Recycling is About Economics, Not Technology
“Is this recyclable?” The question seems to come up often while cleaning up after a party. Unfortunately, it’s rarely a straightforward answer, and counter to common assumptions, it is rarely a question of technical capabilities. Instead, it is a question of economics and market demand.
For example, up until 2018 China purchased nearly 100% of the US’s collected plastics. The country was growing fast and desperate for raw materials. Shipping containers of recycled plastic were sent across the Pacific Ocean. The contents were notoriously impure, as a result of our country’s inadequate recycling infrastructure, resulting in comingled items of various resin types and other debris. China had the labor and the demand to justify sorting out the truly valuable plastics and incinerating the rest.
In 2018 the Chinese government decided they were done with our “trash” and that they could obtain the raw materials more efficiently elsewhere. Literally overnight, plastics became “unrecyclable” in the US!
How could this be? If anything, the technology to return post-consumer plastics into feedstock has improved dramatically over the years. Unfortunately, for American manufacturers, it was and is still cheaper to refine oil and produce virgin plastics than it is to use recycled feedstock.
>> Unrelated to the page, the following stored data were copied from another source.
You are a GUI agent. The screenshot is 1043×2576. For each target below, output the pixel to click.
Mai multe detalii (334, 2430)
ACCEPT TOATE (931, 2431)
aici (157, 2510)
It seems impossible to believe: the exploration and drilling of oil, shipping it from halfway around the world to an extremely complex and expensive refinery in Houston, where it undergoes a lengthy process before becoming virgin plastic; is still less expensive than collecting, sorting, and grinding up an old milk jug from across town!
If it wasn’t so cheap and easy to obtain oil the story would be different. The same can be said for all other manner of items. If the price of lumber skyrocketed, sofa manufacturers would clamor to obtain post-consumer couches and mattresses for disassembly and utilization of the materials in their manufacturing.
We can look at this fact optimistically, in that we as consumers can play a role in generating that market demand by prioritizing products made with post-consumer materials or even better, used and refurbished products. Refurbished tech retailers have exploded with popularity, resulting in a purchasing process as seamless as at your local Apple store. So check out your local Goodwill, online sites such as BackMarket, or even refurbished products offered by the brand, like Apple or Patagonia.
By driving demand into these areas of the market, we’ll slowly see infrastructure to support this oft-ignored backend, and ultimately a seamless recycling experience.